Gettier's sleight of hand is made when he introduces the notion of entailment, by which he combines the two beliefs into one. But "he" is Gettier, not Smith. — creativesoul
Not quite. Gettier is explicit:
Let us suppose that Smith sees the entailment from (d) to (e), and accepts (e)
on the grounds of (d), for which he has strong evidence.
Your argument has been made before -- maybe by Donnellan, I forget. It's that there are two different sorts of definite descriptions, and that in some cases such a description is used to refer, that it is in essence a name.

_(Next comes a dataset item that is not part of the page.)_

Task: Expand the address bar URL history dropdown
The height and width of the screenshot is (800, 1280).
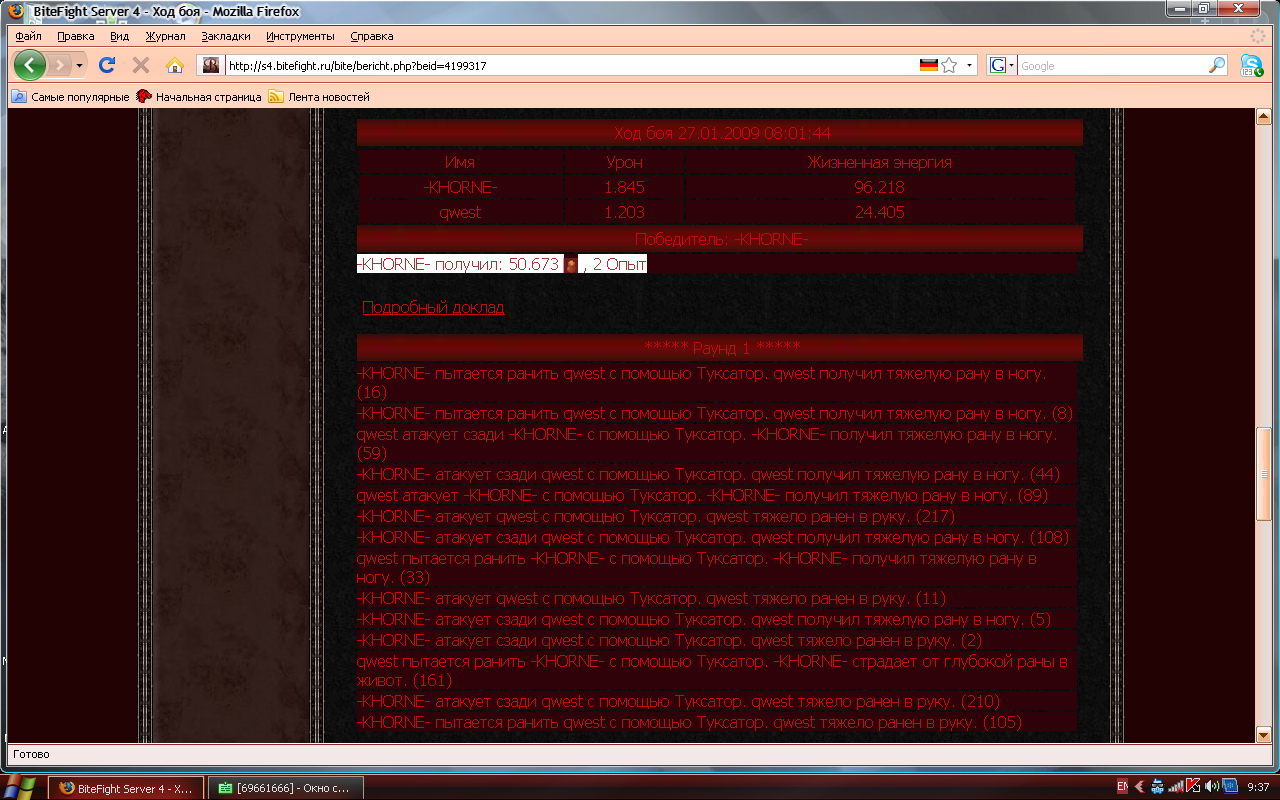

The thing is, logic is useful. We want to be able to manipulate linguistic tokens liberated from the circumstances of their utterance, to make inferences of the sort Gettier attributes to Smith. But logic has to be informed by linguistics. Ever since logic was formalized and logicians began applying it to natural language, there's been a recognition that an utterance doesn't always wear its logical form on its sleeve.

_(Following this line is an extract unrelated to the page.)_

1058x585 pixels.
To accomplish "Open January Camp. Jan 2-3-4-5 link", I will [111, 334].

So there are two ways to take this: that you're right because Gettier is getting the linguistics wrong, or, more precisely, he's exploiting an ambiguity; or that you're wrong because you have no principled way of blocking the ambiguity Gettier relies on. It might even be a problem if you could.
We wouldn't see anything odd about a scenario in which Smith knows nothing about what Jones has got in its pocketses, but is asked to guess and guesses right. The sense in which "ten" is right -- with no justification at all -- is all logic cares about, and the source of logic's usefulness. Why that should be so, I can't say, except that abstraction rulez.
I would say we want to find linguistic grounds for blocking the ambiguity that Gettier exploits without blocking the use of logic entirely. I agree with you, by "the man with ten coins in his pocket" Smith means Jones. But how do we justify our preference for this interpretation? If it's by appeal to something that will nullify logical analysis, then that's a problem.